Use raw_input() in Python 2.x. In 3.0x, input() is fixed.
If you really want to use input() (and this is really not advisable), then quote your k variable as follows:
>>> UserName = input("Please enter your name: ")
Please enter your name: "k"
>>> print UserName
k
Method 3
The accepted answer provides the correct solution and @ghostdog74 gives the reason for the exception. I figured it may be helpful to see, step by step, why this raises a NameError (and not something else, like ValueError):
As per Python 2.7 documentation, input() evaluates what you enter, so essentially your program becomes this:
username = input('...')
# => translates to
username = eval(raw_input('...'))
Let’s assume input is bob, then this becomes:
username = eval('bob')

→ **DATA EXTRACT**
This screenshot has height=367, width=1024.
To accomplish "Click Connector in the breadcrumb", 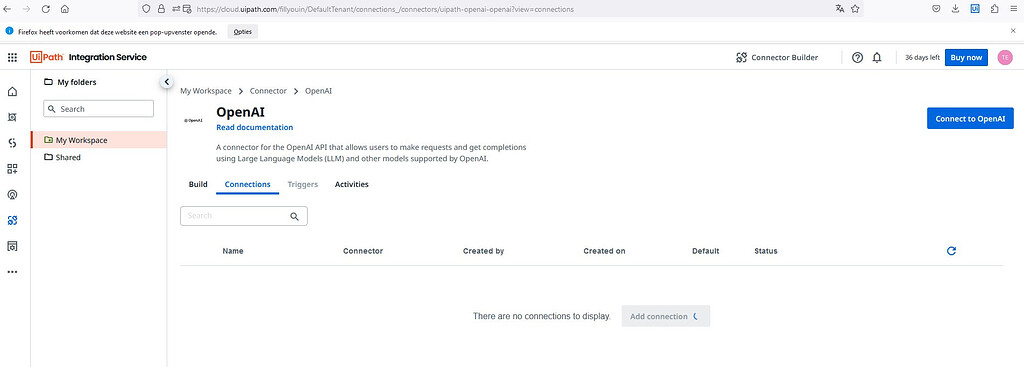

→ **PROBLEM SET**
1 - Quote the text on Python's input(), starting at "If you really" and ending at "username = eval(raw_input('...'))".
2 - Answer these from the text on Python's input():
(a) Which function does it say to use in Python 2.x?
(b) Which exception does its step-by-step explanation set out to account for?
(c) According to the Python 2.7 documentation it cites, what does input() do with what you enter?
3 - Carry on the text on Python's input() from its last line.
The listing comes from a different source than the text on Python's input().

→ **RESPONSES**
1 -
If you really want to use input() (and this is really not advisable), then quote your k variable as follows:
>>> UserName = input("Please enter your name: ")
Please enter your name: "k"
>>> print UserName
k
Method 3
The accepted answer provides the correct solution and @ghostdog74 gives the reason for the exception. I figured it may be helpful to see, step by step, why this raises a NameError (and not something else, like ValueError):
As per Python 2.7 documentation, input() evaluates what you enter, so essentially your program becomes this:
username = input('...')
# => translates to
username = eval(raw_input('...'))

2 -
(a) raw_input()
(b) NameError
(c) It evaluates it.

3 -
Since eval() executes ‘bob’ as if it were a Python expression, your program becomes this:
username = bob
=> NameError
print ("Hello Mr. " + username)
You could make it work my entering “bob” (with the quotes), because then the program is valid:
username = "bob"
print ("Hello Mr. " + username)
=> Hello Mr. bob
You can try it out by going through each step in the Python REPL yourself. Note that the exception is raised on the first line already, not within the print statement.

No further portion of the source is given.